Source data:
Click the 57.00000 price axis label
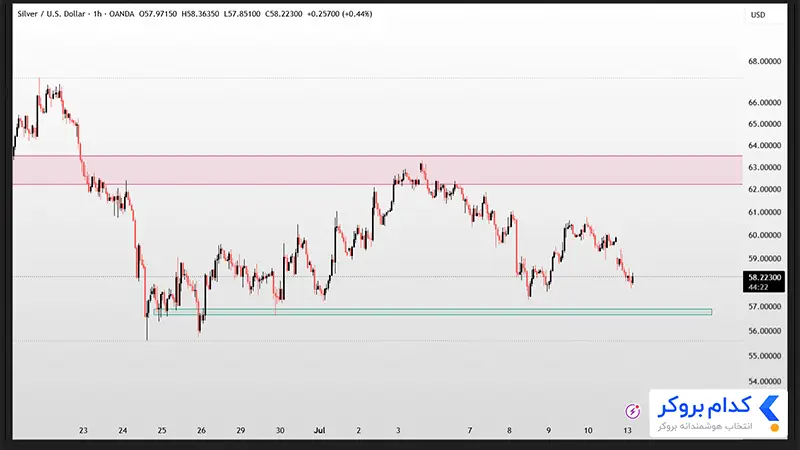The width and height of the screenshot is (800, 450). pos(764,307)
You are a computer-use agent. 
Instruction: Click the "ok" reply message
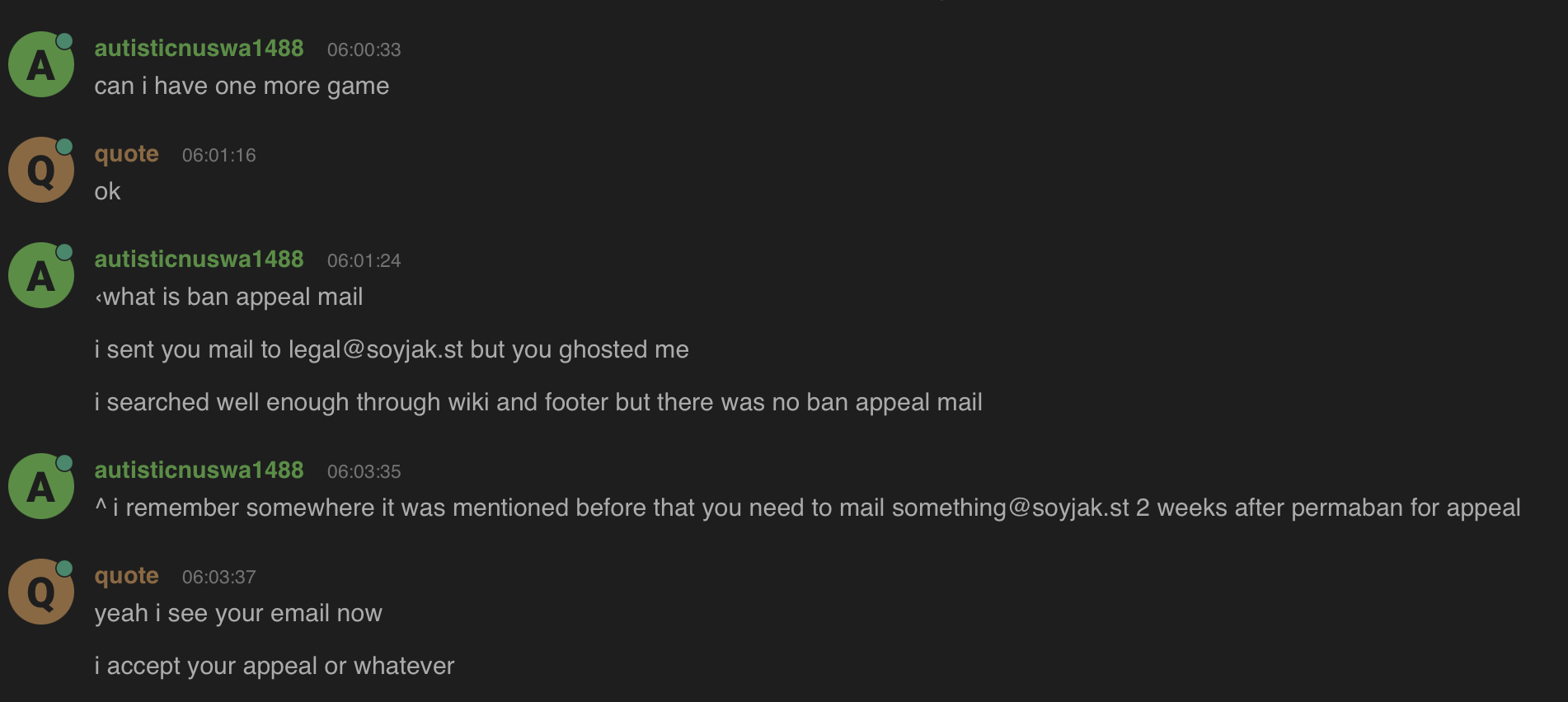point(107,192)
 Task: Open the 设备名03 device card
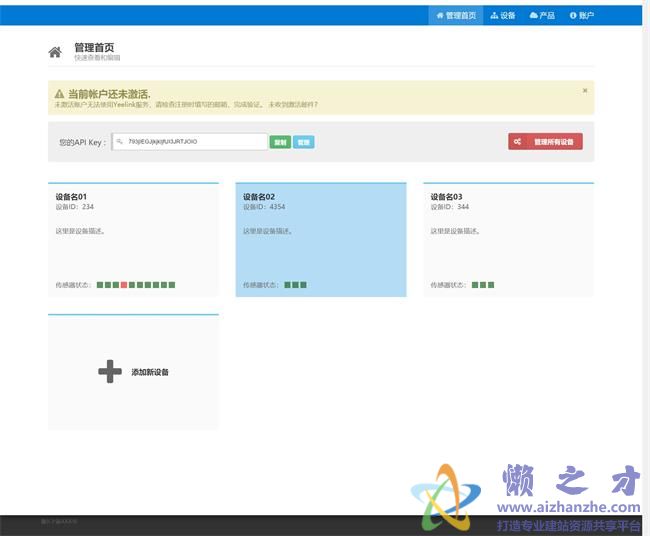click(508, 240)
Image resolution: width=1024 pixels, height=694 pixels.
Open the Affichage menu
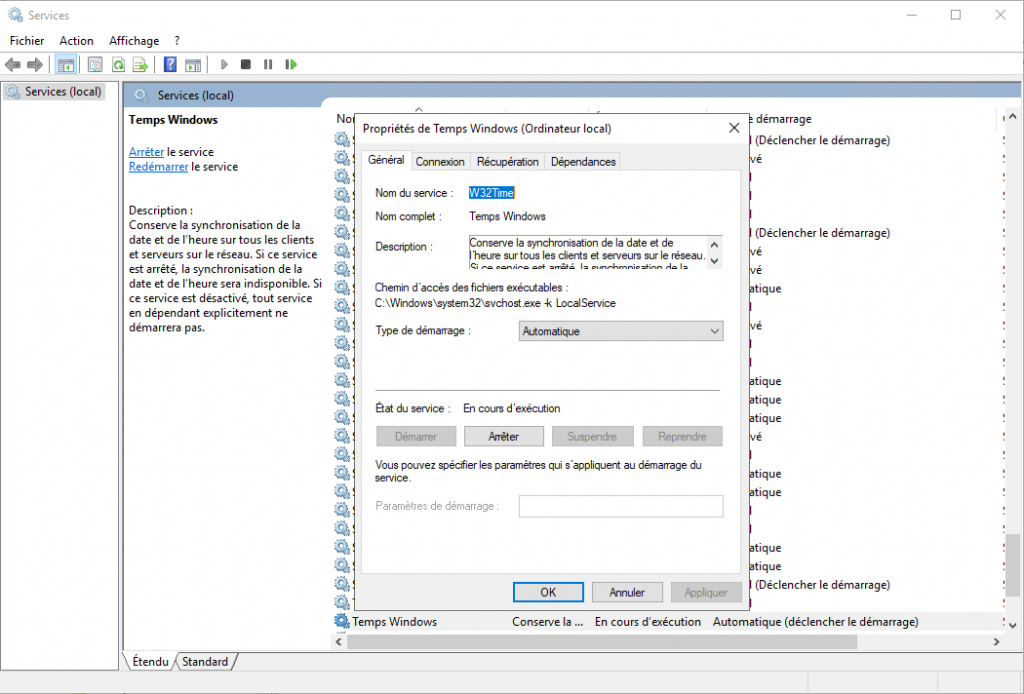(134, 41)
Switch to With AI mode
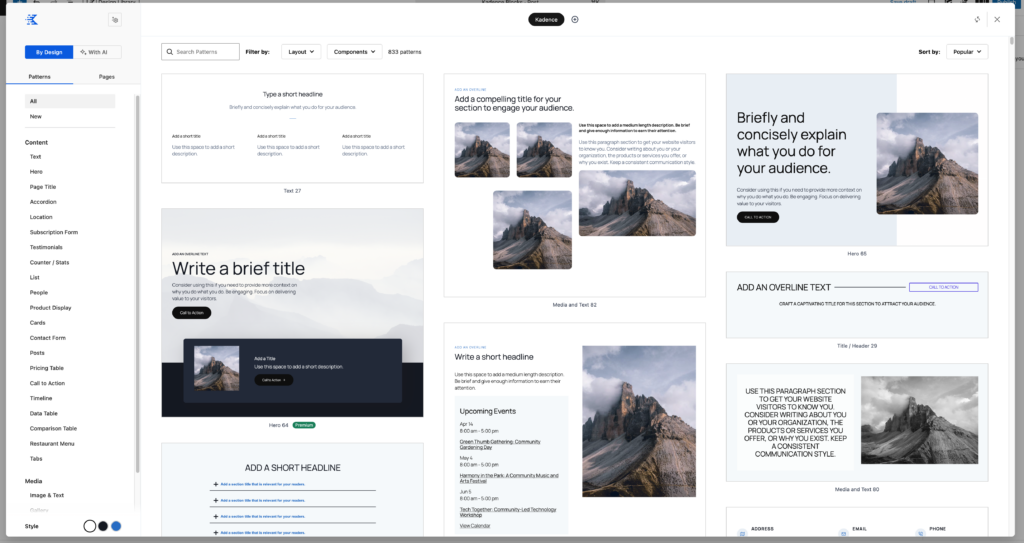Screen dimensions: 1024x543 (93, 52)
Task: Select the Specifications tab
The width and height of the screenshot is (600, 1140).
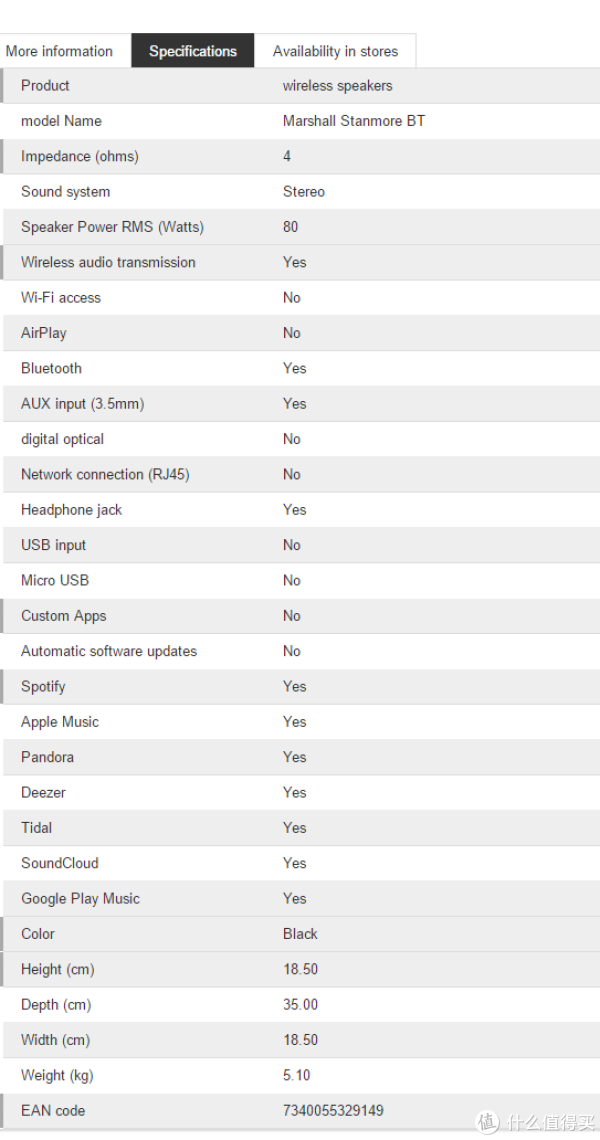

* [EXERCISE DESCRIPTION]:
Output each entry above word for word. The pictures stay out.

* [OUTPUT FOR THIS EXERCISE]:
Click the 57.00000 price axis label
The width and height of the screenshot is (800, 450). pos(764,307)
You are a computer-use agent. 
Instruction: Click the "ok" reply message
point(107,192)
 Task: Open the 设备名03 device card
click(508, 240)
Image resolution: width=1024 pixels, height=694 pixels.
Open the Affichage menu
(134, 41)
Switch to With AI mode
Screen dimensions: 1024x543 (93, 52)
Task: Select the Specifications tab
The width and height of the screenshot is (600, 1140).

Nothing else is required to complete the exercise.